如此含泪给自己打气,五虎退战战兢兢地站在了大门口,却完全不敢接近门口戍卫的、全身甲胄的士兵。他行商的行头让守门的足轻们暗自蹙眉,但上杉谦信之前下达的、不去惊扰五虎退好看看这个少年能玩出什么花样的命令,他们因此得到了不远处在明处任务的上杉忍者的手势,而目不斜视地看着前方,只是暗自戒备。
这样的举动比起上前逼问还要更有压迫力。五虎退茫然地左顾右盼,下意识地将行囊改为抱在胸前,结结巴巴地发问道:“请、请问,谦信公——我是说,景虎大人,在、在家吗?我、我有东西要带给……给景虎大人。”
戍卫士兵:“……”
监视的忍者:“……”
上杉谦信:“……”
不知为何,突然觉得会在别人家大门前问出这样问题的忍者,还真是天真得可爱呢。
上杉谦信在得到有他国忍者的消息后,也只是简单的做出了指令就骑马外出了。像是其他势力派出探子来刺探越后国的情报,这样的事情并不少见,只是在上杉谦信本身就有意识地去利用忍者来对付忍者的前提下,这些事对上杉谦信来说洞若观火。五虎退唯一能稍微引起上杉谦信注意的,只有他显然幼小的年龄和伪装的粗劣笨拙。
但也仅仅是些微的注意,倘若什么事都要消耗心力去推断和掌握,在统一越后之前上杉谦信就要过劳死了。

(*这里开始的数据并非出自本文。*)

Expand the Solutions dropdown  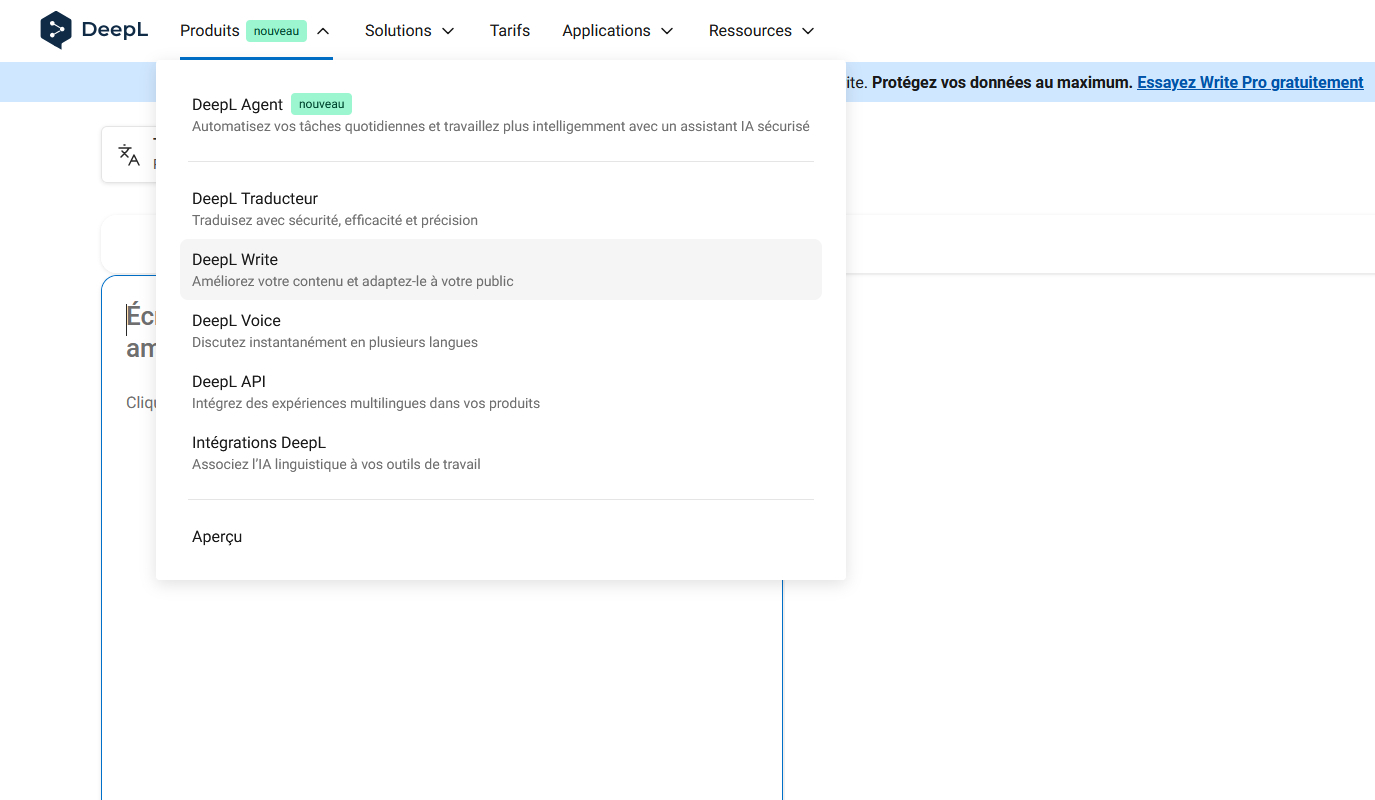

直到这个时候才因为五虎退的天真算是真正注意到五虎退,上杉谦信在思考了两秒后,也颇觉有趣。正因为一手缔造了上杉家的“猿忍”,他深知忍者要生存下去有多艰难,像是眼前少年五虎退这样连恐惧都不加遮掩的人,要进行忍者的工作简直是不可能的。